A need river, running wild in every
imaginable direction.

It would have all been salt, and me,
craving sugar.


Prodigal Objects

 

when i lose something,
i am all out in the streets
looking for it.
it doesn’t matter if i lost it at home,
or school, or at church.
i think maybe i’ll see it
way ’cross town in impossible places.
department stores, restrooms, hospital
lobbies, telephone booths.

earrings, loves, books, buttons,
notebooks, pens.

i’m looking for them all.
say maybe i lost whatever it is
in california, and here i am in chicago,
2000 miles away, looking for it.

or maybe i lost it in africa and one
day i get a certain feeling and i’m
in chicago and i know i lost it say
400 years ago in africa,
but on this particular day, i just know
i’m going to find it in chicago.

it doesn’t matter what it is.

no it really doesn’t matter what it is,
or where i lost it either.
what matters is the feeling of finding
(there is a law of finding),
what matters is finding on lost days,

and i’m finding that some days
what matters just as much is being found.

 

These poems originally appeared in MAKE #4, “City in Biography.”
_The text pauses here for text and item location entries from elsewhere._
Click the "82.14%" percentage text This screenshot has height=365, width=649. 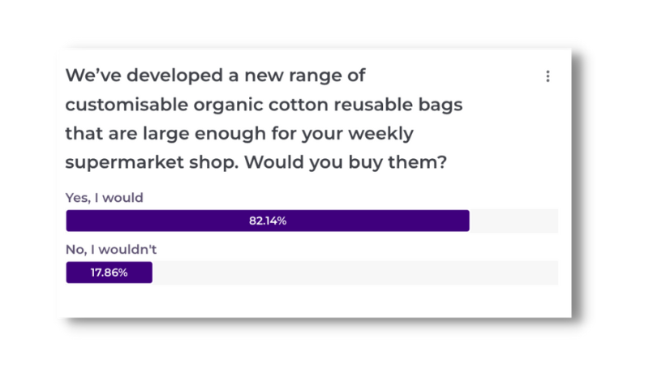pos(268,221)
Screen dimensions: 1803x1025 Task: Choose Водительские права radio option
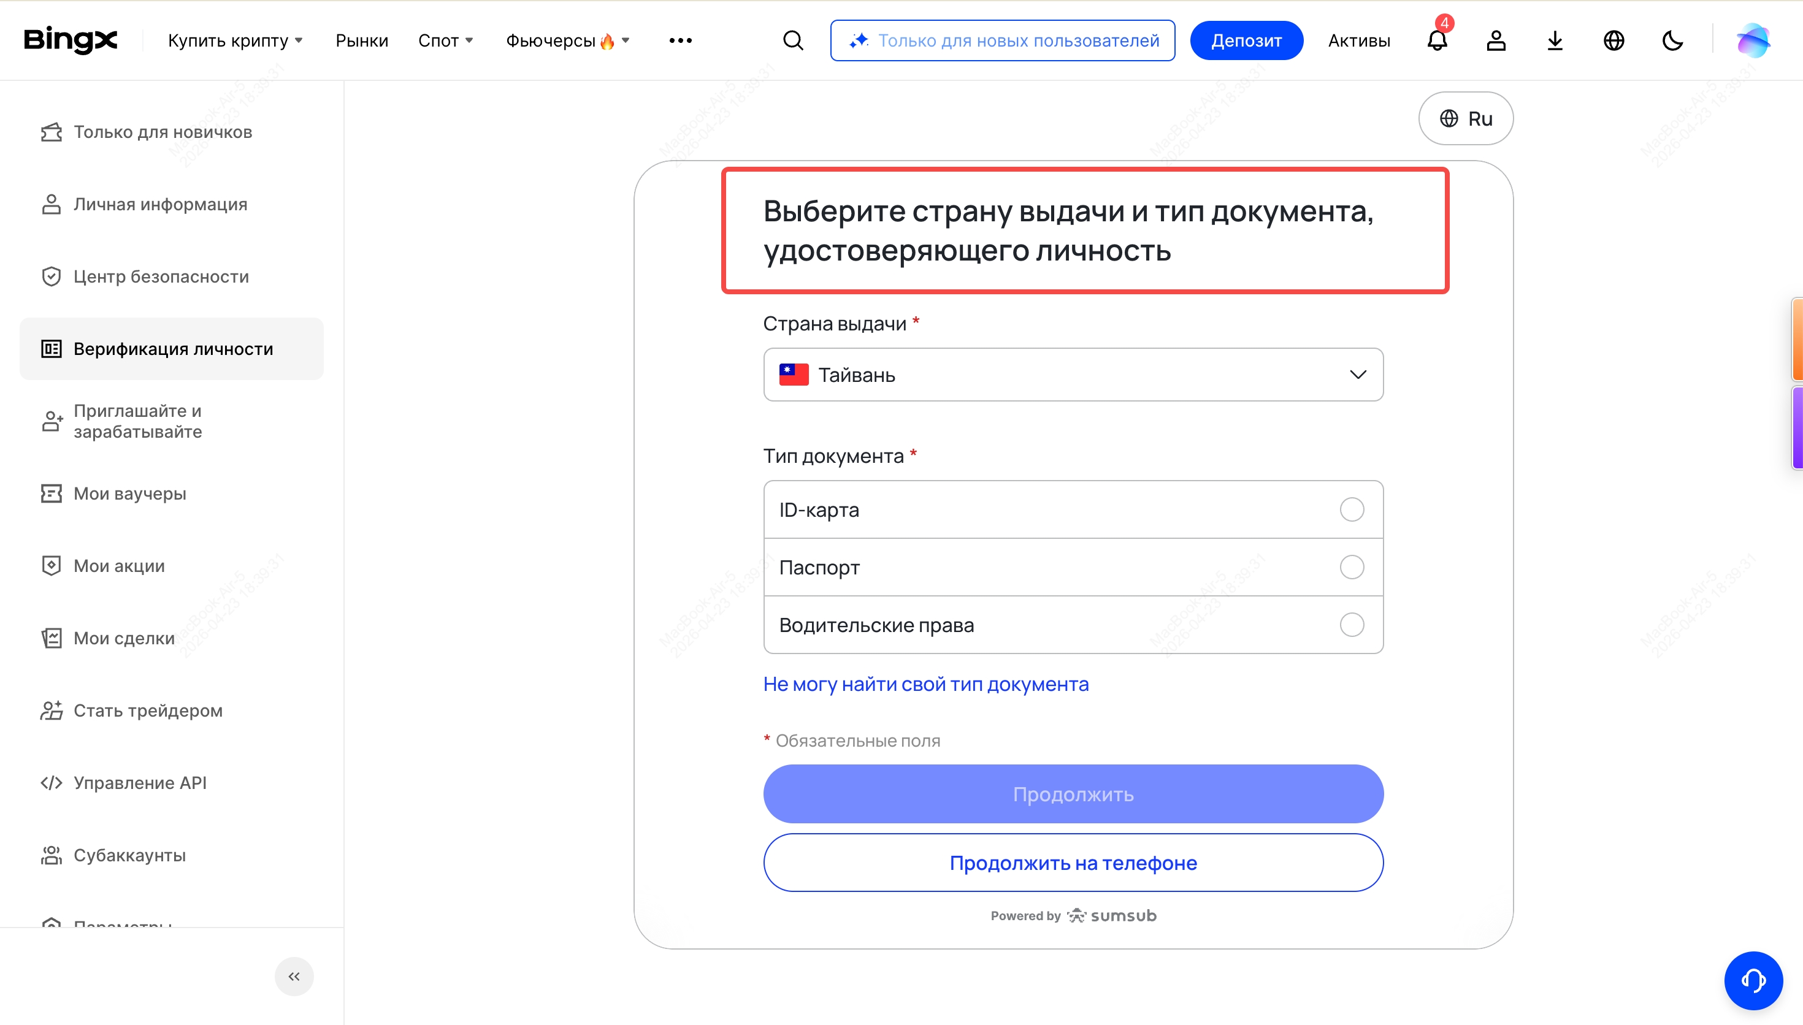click(x=1351, y=625)
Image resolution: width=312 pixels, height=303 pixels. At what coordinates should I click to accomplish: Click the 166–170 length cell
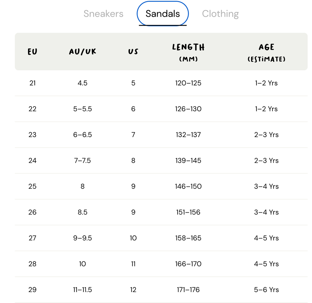(188, 264)
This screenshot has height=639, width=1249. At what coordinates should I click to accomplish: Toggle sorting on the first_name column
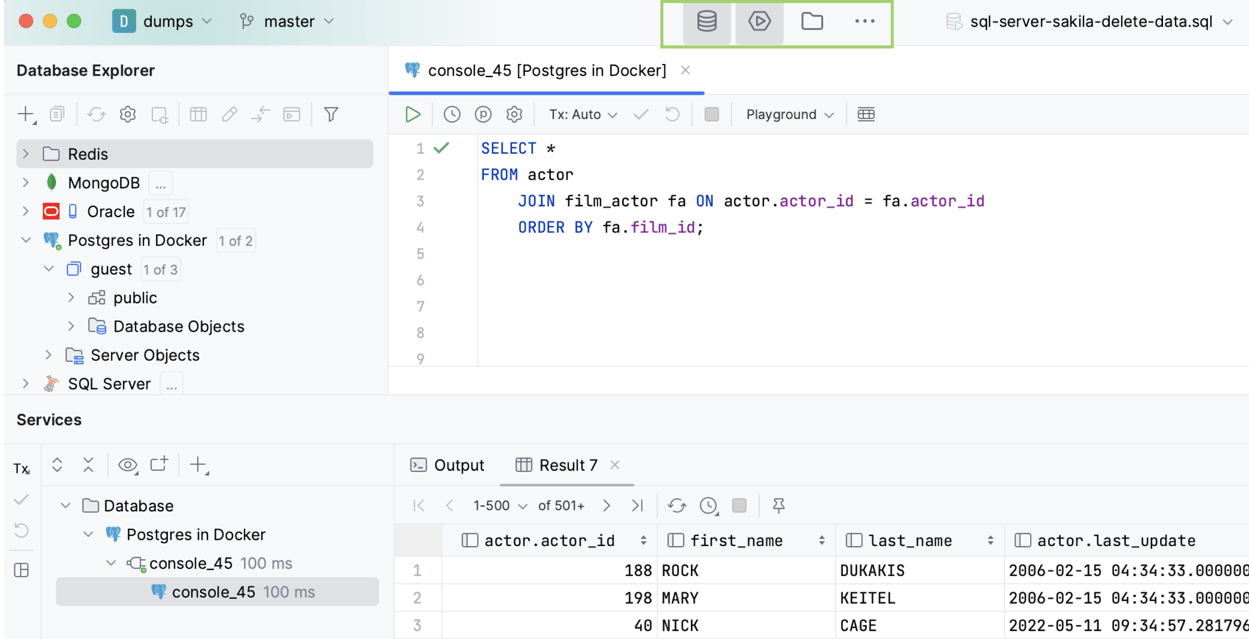821,541
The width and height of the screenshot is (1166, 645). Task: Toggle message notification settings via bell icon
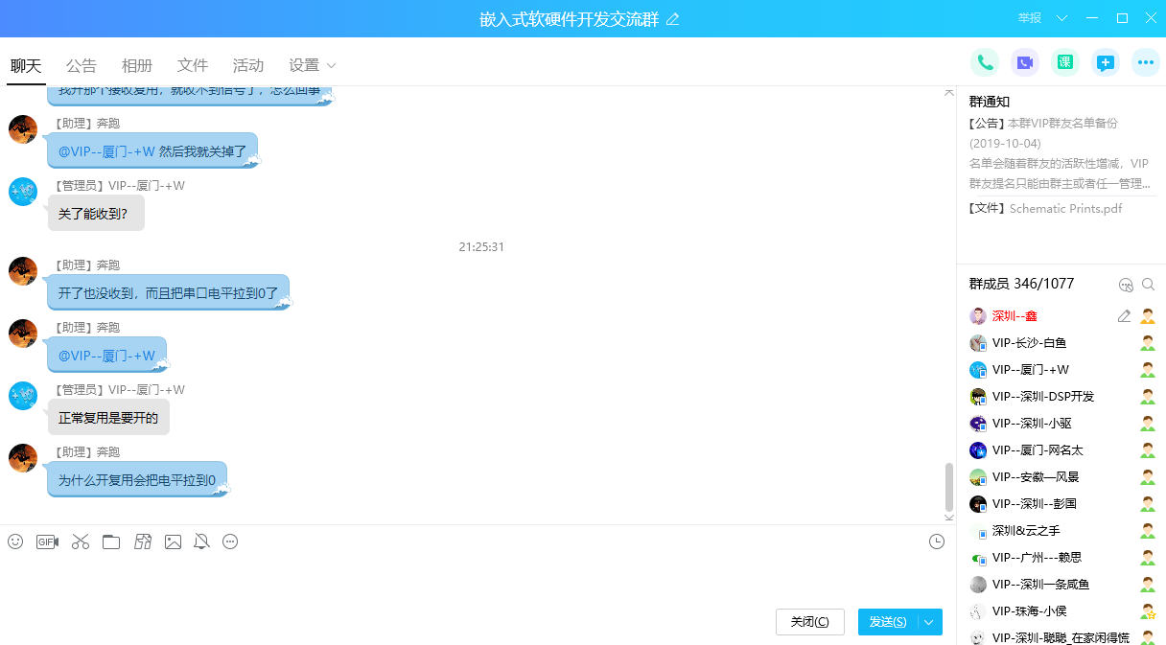point(201,541)
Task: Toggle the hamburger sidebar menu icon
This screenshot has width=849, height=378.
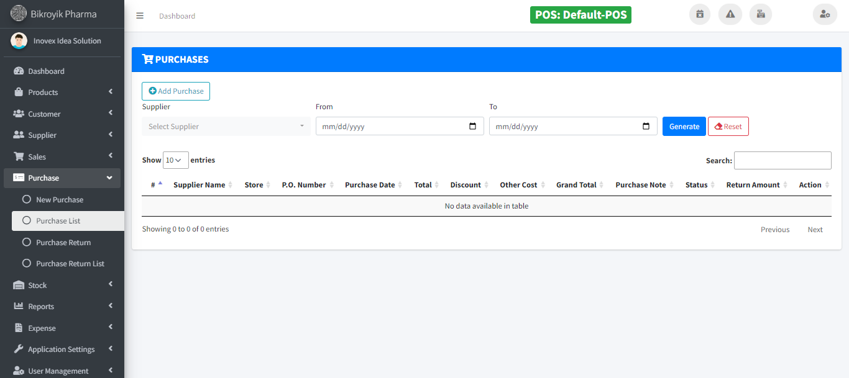Action: (x=140, y=16)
CAROLYN RODGERS, a leading poet of the Black Arts Movement of the 1960s and 1970s whose work wove strands of feminism, black power, spirituality and writerly self-consciousness into a sometimes raging, sometimes ruminative search for identity, died on April 2 in Chicago. She was 69.

Rodgers is most well known for her writing contributions to the Black Arts Movement. Rodgers first became involved in writing during the Black Arts Movement while attending Writers Workshops by the Organization of Black American Culture and Gwendolyn Brooks. She became distinctive as a new black woman poet in the 1960s with the publication of her first two books, Paper Soul and Songs of the Blackbird. Rodgers received the first Conrad Kent Rivers Memorial Fund Award, Poet Laureate Award from the Society of Midland Authors, and an award from the National Endowment of the Arts.